Copy the records below in full, changing no character.
*** Task input Section Begins ***
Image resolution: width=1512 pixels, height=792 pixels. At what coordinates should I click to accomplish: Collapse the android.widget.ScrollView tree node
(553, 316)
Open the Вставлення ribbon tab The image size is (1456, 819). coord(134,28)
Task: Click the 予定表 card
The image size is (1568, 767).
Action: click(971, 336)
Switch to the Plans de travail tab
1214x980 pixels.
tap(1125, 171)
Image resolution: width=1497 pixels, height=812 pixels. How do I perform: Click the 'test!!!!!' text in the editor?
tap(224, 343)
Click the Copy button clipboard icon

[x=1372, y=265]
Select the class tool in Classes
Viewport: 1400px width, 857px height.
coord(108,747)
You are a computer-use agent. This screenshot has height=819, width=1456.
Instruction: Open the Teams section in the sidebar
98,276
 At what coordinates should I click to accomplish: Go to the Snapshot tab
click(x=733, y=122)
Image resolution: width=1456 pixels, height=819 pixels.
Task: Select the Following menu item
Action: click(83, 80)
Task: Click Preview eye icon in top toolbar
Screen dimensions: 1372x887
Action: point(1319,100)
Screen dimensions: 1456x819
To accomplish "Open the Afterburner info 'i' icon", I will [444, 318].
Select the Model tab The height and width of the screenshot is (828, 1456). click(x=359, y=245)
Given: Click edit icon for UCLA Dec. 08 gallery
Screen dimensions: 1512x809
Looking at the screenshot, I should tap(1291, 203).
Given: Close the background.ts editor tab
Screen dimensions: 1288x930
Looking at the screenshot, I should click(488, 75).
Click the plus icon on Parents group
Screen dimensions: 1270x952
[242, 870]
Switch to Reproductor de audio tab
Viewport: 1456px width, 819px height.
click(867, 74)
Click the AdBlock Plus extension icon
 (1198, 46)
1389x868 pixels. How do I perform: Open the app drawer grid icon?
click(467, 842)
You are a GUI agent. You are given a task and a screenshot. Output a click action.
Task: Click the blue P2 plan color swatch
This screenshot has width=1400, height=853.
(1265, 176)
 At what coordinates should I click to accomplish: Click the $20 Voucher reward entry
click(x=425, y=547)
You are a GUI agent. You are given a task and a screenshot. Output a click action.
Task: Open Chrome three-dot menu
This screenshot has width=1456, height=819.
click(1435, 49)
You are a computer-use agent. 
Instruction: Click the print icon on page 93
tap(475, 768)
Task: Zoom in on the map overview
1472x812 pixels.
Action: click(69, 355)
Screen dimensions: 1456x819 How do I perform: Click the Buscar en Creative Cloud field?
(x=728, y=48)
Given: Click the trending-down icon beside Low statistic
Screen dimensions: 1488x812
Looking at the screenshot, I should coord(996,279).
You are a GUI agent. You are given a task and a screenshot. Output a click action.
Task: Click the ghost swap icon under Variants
*** Task input Section Ends ***
*Final answer*
Image resolution: width=1512 pixels, height=792 pixels. At what coordinates should I click to accomplish: Collapse the android.widget.ScrollView tree node
(553, 316)
Open the Вставлення ribbon tab The image size is (1456, 819). coord(134,28)
Task: Click the 予定表 card
The image size is (1568, 767).
Action: click(971, 336)
Switch to the Plans de travail tab
1214x980 pixels.
tap(1125, 171)
Image resolution: width=1497 pixels, height=812 pixels. How do I perform: Click the 'test!!!!!' text in the editor?
tap(224, 343)
Click the Copy button clipboard icon

[x=1372, y=265]
Select the class tool in Classes
Viewport: 1400px width, 857px height.
coord(108,747)
You are a computer-use agent. This screenshot has height=819, width=1456.
Instruction: Open the Teams section in the sidebar
98,276
 At what coordinates should I click to accomplish: Go to the Snapshot tab
click(x=733, y=122)
Image resolution: width=1456 pixels, height=819 pixels.
Task: Select the Following menu item
Action: click(83, 80)
Task: Click Preview eye icon in top toolbar
Screen dimensions: 1372x887
Action: point(1319,100)
Screen dimensions: 1456x819
To accomplish "Open the Afterburner info 'i' icon", I will [444, 318].
Select the Model tab The height and width of the screenshot is (828, 1456). click(x=359, y=245)
Given: Click edit icon for UCLA Dec. 08 gallery
Screen dimensions: 1512x809
Looking at the screenshot, I should tap(1291, 203).
Given: Close the background.ts editor tab
Screen dimensions: 1288x930
Looking at the screenshot, I should click(488, 75).
Click the plus icon on Parents group
Screen dimensions: 1270x952
[242, 870]
Switch to Reproductor de audio tab
Viewport: 1456px width, 819px height.
click(867, 74)
Click the AdBlock Plus extension icon
 (1198, 46)
1389x868 pixels. How do I perform: Open the app drawer grid icon?
click(467, 842)
You are a GUI agent. You are given a task and a screenshot. Output a click action.
Task: Click the blue P2 plan color swatch
This screenshot has width=1400, height=853.
(1265, 176)
 At what coordinates should I click to accomplish: Click the $20 Voucher reward entry
click(x=425, y=547)
You are a GUI agent. You are given a task and a screenshot. Output a click action.
Task: Open Chrome three-dot menu
This screenshot has width=1456, height=819.
click(1435, 49)
You are a computer-use agent. 
Instruction: Click the print icon on page 93
tap(475, 768)
Task: Zoom in on the map overview
1472x812 pixels.
Action: click(69, 355)
Screen dimensions: 1456x819 How do I perform: Click the Buscar en Creative Cloud field?
(x=728, y=48)
Given: Click the trending-down icon beside Low statistic
Screen dimensions: 1488x812
Looking at the screenshot, I should coord(996,279).
You are a GUI agent. You are given a task and a screenshot. Output a click action.
Task: Click the ghost swap icon under Variants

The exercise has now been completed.